**EXTRACTED DATA:**
============================================================
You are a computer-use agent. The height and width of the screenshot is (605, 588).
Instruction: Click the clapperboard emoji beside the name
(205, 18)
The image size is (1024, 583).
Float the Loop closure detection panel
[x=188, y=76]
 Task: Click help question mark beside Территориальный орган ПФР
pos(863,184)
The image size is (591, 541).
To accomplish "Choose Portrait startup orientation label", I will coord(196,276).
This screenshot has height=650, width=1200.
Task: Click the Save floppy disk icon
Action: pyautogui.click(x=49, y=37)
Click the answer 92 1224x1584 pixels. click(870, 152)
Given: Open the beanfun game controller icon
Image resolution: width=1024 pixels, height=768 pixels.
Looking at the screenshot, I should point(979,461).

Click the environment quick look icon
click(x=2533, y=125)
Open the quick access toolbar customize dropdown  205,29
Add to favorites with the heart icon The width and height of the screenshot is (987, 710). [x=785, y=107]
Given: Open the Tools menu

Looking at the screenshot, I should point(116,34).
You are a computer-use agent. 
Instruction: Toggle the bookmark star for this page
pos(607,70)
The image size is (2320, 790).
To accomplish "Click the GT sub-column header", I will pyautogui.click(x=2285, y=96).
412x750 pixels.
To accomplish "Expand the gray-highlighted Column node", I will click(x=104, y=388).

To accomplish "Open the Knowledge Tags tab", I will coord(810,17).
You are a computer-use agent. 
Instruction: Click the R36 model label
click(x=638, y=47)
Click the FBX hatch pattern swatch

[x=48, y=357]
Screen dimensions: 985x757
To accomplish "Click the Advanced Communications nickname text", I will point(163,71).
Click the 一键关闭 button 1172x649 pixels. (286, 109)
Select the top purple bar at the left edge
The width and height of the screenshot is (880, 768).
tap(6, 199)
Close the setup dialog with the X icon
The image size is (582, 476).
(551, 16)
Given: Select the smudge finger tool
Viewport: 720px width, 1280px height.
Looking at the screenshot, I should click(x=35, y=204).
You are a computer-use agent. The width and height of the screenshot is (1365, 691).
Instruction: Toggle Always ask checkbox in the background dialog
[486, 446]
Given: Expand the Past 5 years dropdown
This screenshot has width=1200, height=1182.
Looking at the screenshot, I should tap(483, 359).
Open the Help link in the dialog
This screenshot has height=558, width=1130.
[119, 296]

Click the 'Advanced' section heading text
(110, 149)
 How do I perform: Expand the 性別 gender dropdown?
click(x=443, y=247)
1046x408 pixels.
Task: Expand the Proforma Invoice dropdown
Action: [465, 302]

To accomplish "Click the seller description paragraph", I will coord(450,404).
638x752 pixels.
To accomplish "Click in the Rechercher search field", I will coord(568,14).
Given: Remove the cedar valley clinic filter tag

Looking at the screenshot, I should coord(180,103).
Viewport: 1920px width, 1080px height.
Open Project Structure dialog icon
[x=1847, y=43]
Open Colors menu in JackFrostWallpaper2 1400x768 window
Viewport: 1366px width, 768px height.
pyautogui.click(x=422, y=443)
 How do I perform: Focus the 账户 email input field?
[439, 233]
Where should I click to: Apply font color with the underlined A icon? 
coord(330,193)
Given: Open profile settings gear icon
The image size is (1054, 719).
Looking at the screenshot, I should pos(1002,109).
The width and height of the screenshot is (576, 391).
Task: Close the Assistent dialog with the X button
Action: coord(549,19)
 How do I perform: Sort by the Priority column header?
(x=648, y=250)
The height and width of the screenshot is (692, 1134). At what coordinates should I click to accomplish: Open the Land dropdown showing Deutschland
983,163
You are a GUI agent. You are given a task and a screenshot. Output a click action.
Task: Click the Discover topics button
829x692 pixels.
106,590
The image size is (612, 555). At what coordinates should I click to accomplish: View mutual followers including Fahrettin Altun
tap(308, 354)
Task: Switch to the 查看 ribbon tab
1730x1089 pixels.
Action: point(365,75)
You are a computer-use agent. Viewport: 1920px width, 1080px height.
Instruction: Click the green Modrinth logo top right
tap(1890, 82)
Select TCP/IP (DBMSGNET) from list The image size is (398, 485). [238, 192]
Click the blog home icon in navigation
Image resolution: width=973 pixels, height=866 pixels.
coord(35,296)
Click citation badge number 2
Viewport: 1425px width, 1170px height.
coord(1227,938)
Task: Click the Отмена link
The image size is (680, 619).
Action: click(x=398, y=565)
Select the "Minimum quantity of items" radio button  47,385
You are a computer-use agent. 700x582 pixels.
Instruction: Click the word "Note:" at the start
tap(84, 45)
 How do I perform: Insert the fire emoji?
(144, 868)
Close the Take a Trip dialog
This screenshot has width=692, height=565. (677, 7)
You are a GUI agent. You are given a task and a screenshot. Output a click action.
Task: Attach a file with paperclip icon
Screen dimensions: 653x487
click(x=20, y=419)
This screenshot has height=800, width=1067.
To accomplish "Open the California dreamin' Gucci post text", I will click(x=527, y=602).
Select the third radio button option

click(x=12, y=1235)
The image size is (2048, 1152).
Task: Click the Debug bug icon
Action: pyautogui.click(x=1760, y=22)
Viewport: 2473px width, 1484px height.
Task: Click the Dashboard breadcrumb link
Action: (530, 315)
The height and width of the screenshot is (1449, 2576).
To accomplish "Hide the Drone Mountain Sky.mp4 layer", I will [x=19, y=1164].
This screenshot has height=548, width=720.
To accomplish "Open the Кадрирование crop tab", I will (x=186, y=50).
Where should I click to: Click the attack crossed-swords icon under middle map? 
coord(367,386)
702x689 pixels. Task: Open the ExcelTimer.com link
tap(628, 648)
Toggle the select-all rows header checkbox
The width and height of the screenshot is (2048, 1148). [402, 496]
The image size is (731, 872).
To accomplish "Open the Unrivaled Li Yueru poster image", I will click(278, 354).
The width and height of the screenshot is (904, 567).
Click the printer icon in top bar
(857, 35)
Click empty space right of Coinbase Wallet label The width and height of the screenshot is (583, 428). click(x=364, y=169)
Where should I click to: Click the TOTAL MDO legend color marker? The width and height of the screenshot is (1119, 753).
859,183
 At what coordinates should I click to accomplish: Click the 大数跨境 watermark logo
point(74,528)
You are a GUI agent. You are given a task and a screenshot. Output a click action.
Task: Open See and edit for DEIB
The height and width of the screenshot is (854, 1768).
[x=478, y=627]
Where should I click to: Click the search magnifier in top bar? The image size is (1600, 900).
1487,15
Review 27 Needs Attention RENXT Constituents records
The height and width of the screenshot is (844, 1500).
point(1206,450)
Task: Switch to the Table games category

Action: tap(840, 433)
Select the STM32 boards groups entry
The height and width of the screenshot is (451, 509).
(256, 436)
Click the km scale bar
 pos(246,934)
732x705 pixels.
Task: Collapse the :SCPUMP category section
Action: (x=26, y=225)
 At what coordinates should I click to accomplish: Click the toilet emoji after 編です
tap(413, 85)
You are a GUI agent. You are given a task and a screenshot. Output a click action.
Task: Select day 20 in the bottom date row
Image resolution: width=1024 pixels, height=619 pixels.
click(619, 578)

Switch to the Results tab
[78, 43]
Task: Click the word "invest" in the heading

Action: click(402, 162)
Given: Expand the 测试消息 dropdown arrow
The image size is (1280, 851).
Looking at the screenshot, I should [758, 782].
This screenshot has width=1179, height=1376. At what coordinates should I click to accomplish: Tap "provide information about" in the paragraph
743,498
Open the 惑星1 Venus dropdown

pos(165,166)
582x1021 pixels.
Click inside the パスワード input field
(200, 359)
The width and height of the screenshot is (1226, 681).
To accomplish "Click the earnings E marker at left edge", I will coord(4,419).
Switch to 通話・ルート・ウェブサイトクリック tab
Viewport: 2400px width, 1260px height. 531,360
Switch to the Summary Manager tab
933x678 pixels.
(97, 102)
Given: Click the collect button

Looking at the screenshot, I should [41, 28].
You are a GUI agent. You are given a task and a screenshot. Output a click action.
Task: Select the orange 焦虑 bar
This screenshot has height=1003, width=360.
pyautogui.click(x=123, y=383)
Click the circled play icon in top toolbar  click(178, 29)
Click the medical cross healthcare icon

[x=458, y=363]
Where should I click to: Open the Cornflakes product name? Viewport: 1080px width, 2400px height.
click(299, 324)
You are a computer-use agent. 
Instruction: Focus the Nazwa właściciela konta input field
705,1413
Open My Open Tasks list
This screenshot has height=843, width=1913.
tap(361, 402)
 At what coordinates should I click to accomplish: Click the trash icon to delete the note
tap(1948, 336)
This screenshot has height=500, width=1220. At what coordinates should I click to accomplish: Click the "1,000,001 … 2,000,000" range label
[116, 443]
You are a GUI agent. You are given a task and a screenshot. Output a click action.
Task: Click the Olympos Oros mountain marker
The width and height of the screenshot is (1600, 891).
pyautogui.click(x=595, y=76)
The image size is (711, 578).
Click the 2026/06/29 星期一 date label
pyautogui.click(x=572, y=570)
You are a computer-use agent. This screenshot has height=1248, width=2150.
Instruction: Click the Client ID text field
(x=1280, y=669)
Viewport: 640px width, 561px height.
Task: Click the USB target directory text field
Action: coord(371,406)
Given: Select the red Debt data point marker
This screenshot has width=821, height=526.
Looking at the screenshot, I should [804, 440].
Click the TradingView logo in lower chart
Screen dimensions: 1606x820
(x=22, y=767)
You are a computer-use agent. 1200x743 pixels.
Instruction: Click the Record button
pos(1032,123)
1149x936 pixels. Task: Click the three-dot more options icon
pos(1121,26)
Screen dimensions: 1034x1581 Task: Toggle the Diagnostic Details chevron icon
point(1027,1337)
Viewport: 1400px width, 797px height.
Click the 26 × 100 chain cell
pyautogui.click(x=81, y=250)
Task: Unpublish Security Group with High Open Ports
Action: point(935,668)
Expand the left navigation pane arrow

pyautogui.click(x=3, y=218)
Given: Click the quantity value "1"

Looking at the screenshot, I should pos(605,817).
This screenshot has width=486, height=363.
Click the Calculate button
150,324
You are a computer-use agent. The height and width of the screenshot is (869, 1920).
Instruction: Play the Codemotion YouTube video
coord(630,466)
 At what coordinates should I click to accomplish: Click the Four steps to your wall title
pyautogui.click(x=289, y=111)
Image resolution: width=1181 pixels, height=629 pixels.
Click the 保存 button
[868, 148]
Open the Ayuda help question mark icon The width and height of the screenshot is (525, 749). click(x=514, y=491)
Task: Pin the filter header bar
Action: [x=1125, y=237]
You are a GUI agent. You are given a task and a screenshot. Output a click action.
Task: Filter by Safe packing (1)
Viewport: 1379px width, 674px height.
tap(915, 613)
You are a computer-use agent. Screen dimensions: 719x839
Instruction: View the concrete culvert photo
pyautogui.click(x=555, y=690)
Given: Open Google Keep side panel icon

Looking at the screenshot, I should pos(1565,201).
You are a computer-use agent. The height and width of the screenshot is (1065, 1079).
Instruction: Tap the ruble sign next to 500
============================================================
**WHAT THE TASK REQUIRES:** Reproduce verbatim the records above from the line that contains "Review 27 Needs" up to and including the line that contains "Looking at the screenshot, I should [41, 28].".

**EXPECTED ANSWER:**
Review 27 Needs Attention RENXT Constituents records
The height and width of the screenshot is (844, 1500).
point(1206,450)
Task: Switch to the Table games category

Action: tap(840, 433)
Select the STM32 boards groups entry
The height and width of the screenshot is (451, 509).
(256, 436)
Click the km scale bar
 pos(246,934)
732x705 pixels.
Task: Collapse the :SCPUMP category section
Action: (x=26, y=225)
 At what coordinates should I click to accomplish: Click the toilet emoji after 編です
tap(413, 85)
You are a GUI agent. You are given a task and a screenshot. Output a click action.
Task: Select day 20 in the bottom date row
Image resolution: width=1024 pixels, height=619 pixels.
click(619, 578)

Switch to the Results tab
[78, 43]
Task: Click the word "invest" in the heading

Action: click(402, 162)
Given: Expand the 测试消息 dropdown arrow
The image size is (1280, 851).
Looking at the screenshot, I should [758, 782].
This screenshot has width=1179, height=1376. At what coordinates should I click to accomplish: Tap "provide information about" in the paragraph
743,498
Open the 惑星1 Venus dropdown

pos(165,166)
582x1021 pixels.
Click inside the パスワード input field
(200, 359)
The width and height of the screenshot is (1226, 681).
To accomplish "Click the earnings E marker at left edge", I will coord(4,419).
Switch to 通話・ルート・ウェブサイトクリック tab
Viewport: 2400px width, 1260px height. 531,360
Switch to the Summary Manager tab
933x678 pixels.
(97, 102)
Given: Click the collect button

Looking at the screenshot, I should [41, 28].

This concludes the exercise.